Wow, such a powerful letter. I must admit I can relate to several incidents that were mentioned. Although, he wasn’t in and out of prison I know about the breakup to makeup, lies, women, games. …. Holding on to a man that has already let go of you.

on March 4, 2016

Powerful post! This one dude had way too much baggage and I knew I didn’t want to deal with that for a lifetime so I let it go. Best decision ever!

    on March 6, 2016

    Jay, it’s a good thing that you were aware of all his baggage and kicked him to the curb!

on March 6, 2016

That was such a powerful letter. I know we’ve all been in a relationship that we needed to let go of and we knew it. Once we finally let it go… it’s amazing how clearly we see things and how much better off we are.

on March 7, 2016

I’m glad she was able to realize that the situation was going nowhere and decide to let it go.
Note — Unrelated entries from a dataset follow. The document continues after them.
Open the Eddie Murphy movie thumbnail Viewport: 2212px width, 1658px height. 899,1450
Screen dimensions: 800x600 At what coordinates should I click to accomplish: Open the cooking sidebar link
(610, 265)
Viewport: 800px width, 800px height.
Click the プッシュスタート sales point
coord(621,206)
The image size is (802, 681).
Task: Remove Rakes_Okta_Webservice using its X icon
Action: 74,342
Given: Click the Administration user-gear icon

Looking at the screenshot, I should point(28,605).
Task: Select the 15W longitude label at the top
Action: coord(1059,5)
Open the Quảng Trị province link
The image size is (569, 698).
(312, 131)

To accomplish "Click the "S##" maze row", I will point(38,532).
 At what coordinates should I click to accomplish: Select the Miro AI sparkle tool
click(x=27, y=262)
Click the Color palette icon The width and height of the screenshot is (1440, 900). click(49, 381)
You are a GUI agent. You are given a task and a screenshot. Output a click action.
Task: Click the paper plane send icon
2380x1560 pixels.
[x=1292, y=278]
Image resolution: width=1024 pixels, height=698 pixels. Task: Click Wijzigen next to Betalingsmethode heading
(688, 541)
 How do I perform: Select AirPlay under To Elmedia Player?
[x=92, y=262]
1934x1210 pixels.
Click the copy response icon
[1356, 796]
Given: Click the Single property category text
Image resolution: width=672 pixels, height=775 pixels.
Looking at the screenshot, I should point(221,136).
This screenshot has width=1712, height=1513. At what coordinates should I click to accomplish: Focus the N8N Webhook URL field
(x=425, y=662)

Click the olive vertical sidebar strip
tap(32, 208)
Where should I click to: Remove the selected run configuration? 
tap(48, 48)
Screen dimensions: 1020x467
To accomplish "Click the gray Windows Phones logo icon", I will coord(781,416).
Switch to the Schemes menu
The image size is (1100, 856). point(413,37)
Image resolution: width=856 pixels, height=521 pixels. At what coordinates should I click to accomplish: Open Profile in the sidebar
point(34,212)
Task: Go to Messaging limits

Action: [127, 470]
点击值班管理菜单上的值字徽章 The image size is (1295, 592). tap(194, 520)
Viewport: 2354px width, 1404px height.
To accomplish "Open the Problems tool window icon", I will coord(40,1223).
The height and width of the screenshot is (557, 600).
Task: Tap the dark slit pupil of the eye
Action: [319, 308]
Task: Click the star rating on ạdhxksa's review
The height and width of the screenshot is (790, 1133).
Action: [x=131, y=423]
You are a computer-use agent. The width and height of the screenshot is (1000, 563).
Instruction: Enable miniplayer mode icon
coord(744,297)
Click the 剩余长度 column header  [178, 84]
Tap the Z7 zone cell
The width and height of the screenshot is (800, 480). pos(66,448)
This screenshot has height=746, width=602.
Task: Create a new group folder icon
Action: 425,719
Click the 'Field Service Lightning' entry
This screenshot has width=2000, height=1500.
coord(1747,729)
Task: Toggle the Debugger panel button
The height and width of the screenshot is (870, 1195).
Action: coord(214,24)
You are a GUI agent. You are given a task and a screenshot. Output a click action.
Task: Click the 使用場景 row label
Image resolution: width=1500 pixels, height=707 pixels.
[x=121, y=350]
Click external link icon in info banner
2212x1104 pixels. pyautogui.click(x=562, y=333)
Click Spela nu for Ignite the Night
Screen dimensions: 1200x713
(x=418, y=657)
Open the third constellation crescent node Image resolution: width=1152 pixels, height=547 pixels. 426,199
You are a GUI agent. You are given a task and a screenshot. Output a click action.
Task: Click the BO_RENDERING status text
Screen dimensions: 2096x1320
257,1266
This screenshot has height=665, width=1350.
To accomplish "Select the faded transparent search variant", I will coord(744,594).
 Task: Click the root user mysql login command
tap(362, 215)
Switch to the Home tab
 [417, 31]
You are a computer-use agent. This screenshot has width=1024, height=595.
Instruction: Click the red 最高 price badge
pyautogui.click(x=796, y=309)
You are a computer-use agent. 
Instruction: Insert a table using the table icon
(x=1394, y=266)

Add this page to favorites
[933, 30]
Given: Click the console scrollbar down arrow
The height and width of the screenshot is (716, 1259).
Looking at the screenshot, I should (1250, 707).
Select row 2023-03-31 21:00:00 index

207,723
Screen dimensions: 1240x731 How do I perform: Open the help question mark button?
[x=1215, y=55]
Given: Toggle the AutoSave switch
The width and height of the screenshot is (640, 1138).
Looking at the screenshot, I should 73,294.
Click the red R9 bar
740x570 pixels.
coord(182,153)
I appreciate her openness about something that so many women can relate to.

on March 8, 2016

Letting go is hard but when we truly let go, everything becomes more clear.

on March 9, 2016

This post was so deep! It’s great you had the strength to let go and free yourself of a burden. Great read Ty

on March 9, 2016

That was so brave of you to open up about such a traumatic experience. I hope it inspires someone else to know and believe that they deserve better and can survive a toxic relationship. God bless you, I believe the best is yet to come for you!!